Stored data entries:
┌──

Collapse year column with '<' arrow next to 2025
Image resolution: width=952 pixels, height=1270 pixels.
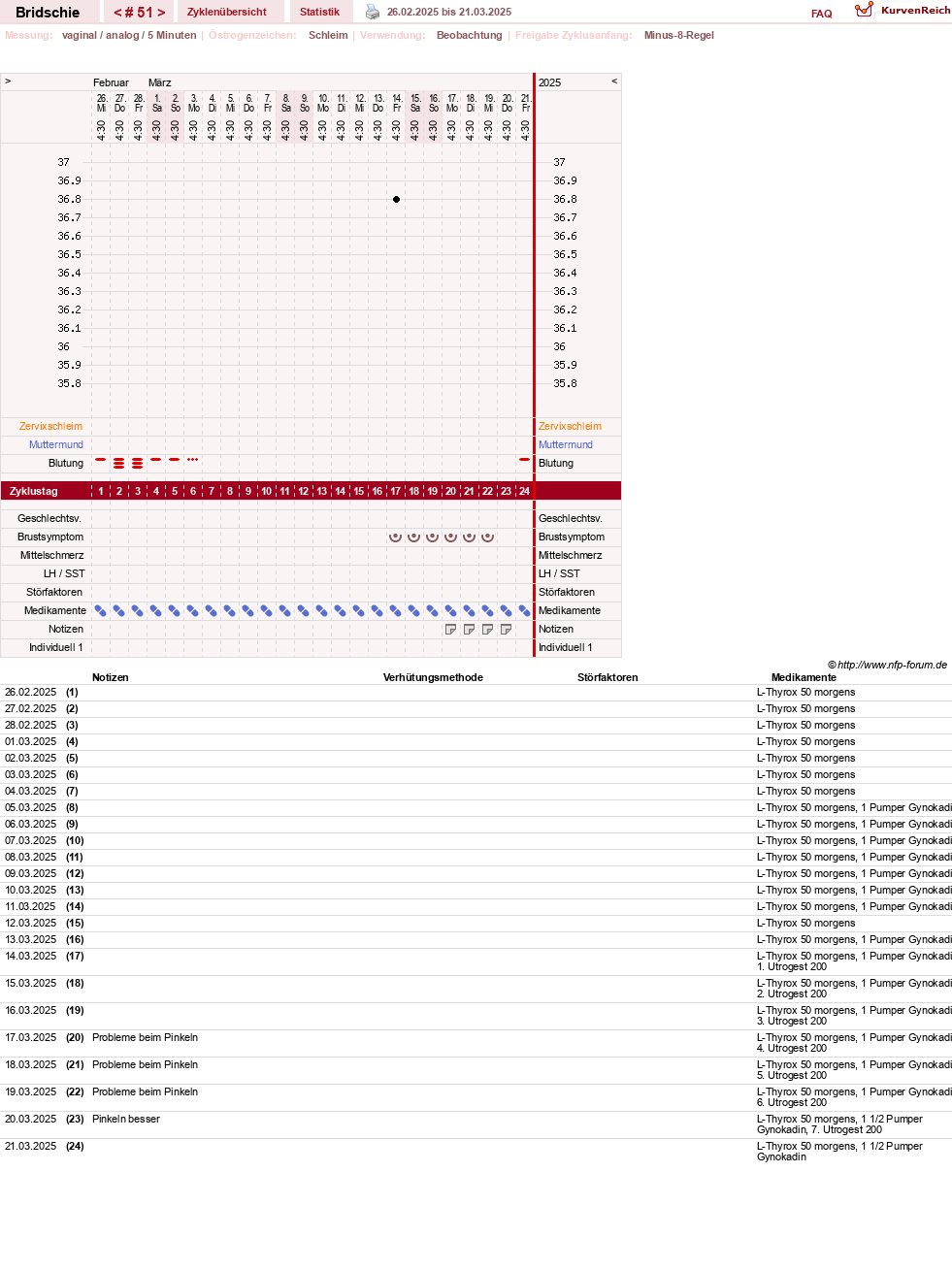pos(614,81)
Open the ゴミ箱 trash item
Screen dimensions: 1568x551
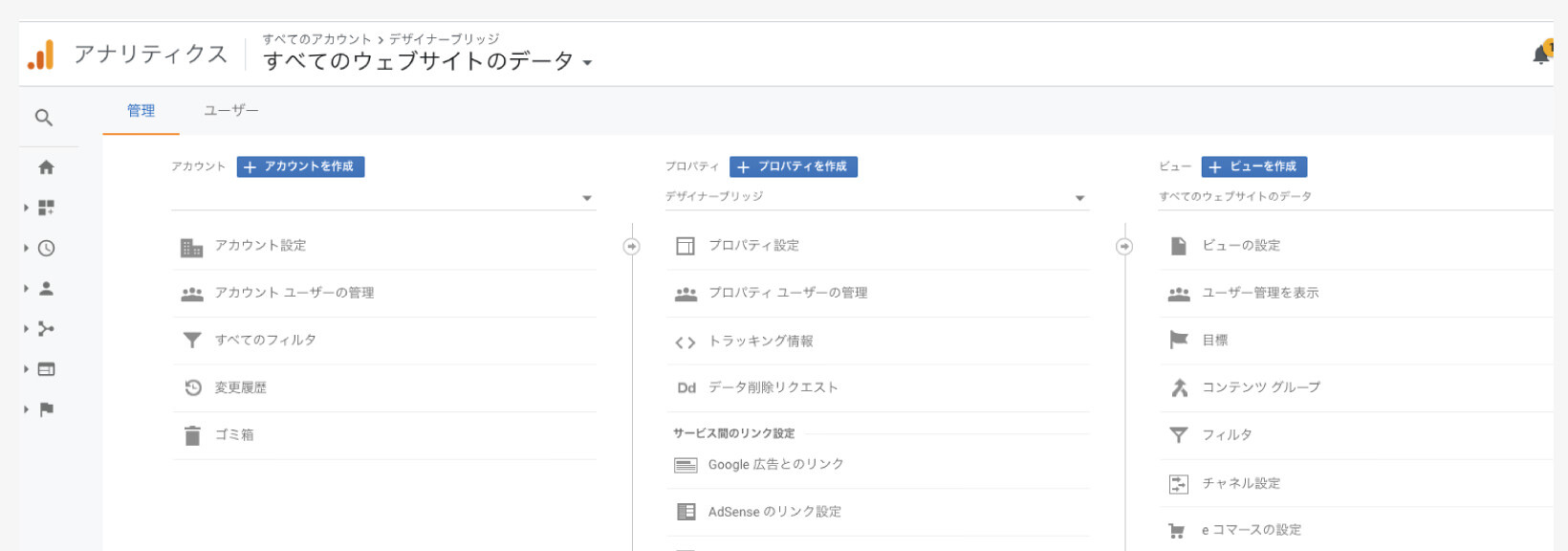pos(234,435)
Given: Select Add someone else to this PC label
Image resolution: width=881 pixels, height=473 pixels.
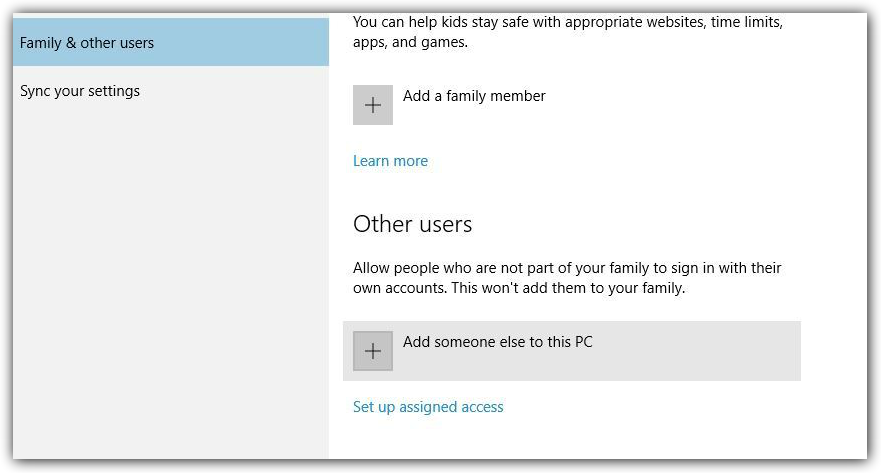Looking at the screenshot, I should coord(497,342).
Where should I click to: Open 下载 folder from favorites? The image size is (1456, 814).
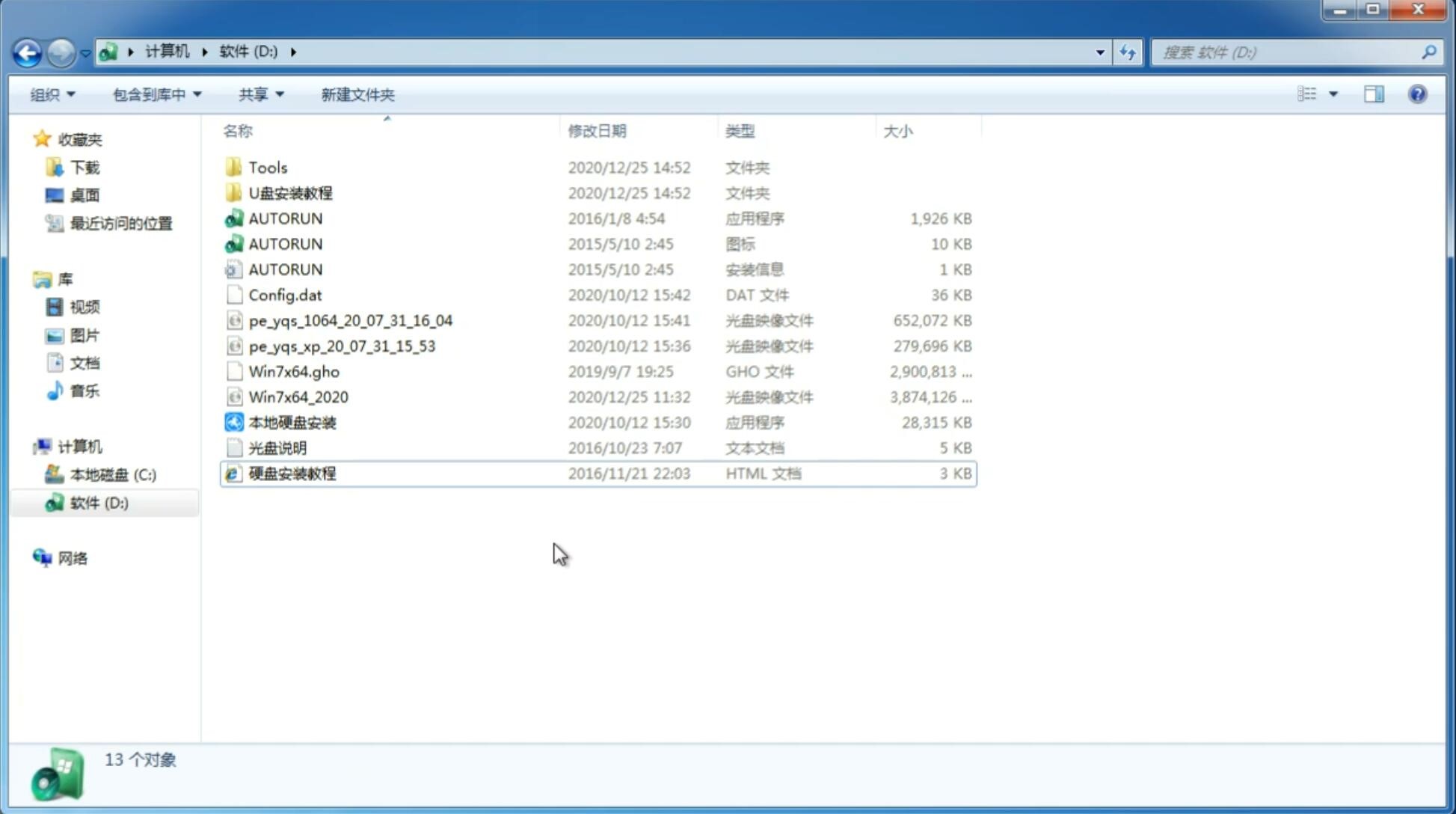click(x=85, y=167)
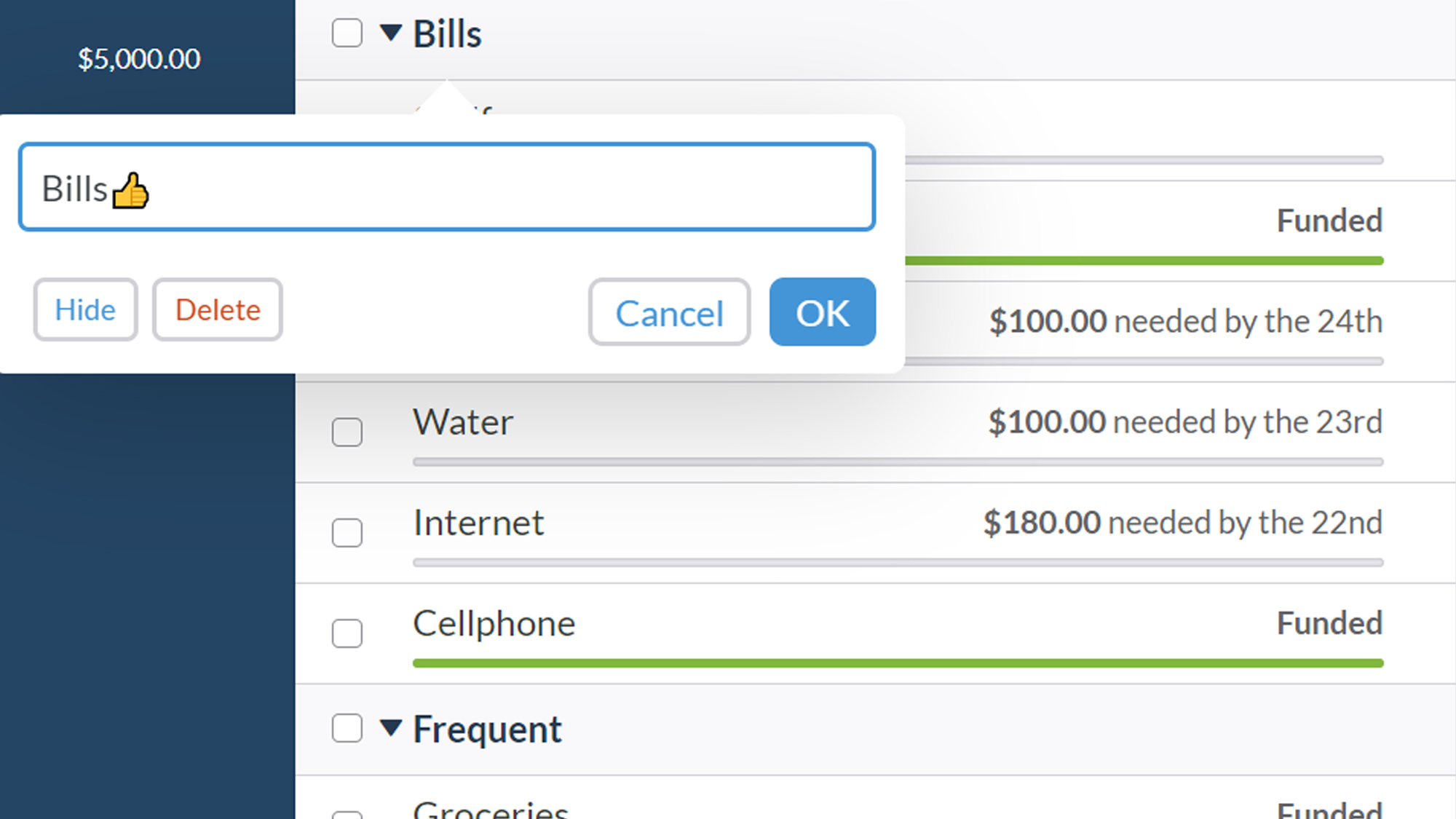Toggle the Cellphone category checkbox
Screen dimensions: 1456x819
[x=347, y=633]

└──

All lines from the one with "Image resolution: width=881" through the end of the records above must be reproduced exactly, both ends included, and the pictures must be left out.

Image resolution: width=881 pixels, height=473 pixels.
Looking at the screenshot, I should coord(497,342).
Where should I click to: Open 下载 folder from favorites? The image size is (1456, 814).
click(x=85, y=167)
Toggle the Cellphone category checkbox
Screen dimensions: 1456x819
[x=347, y=633]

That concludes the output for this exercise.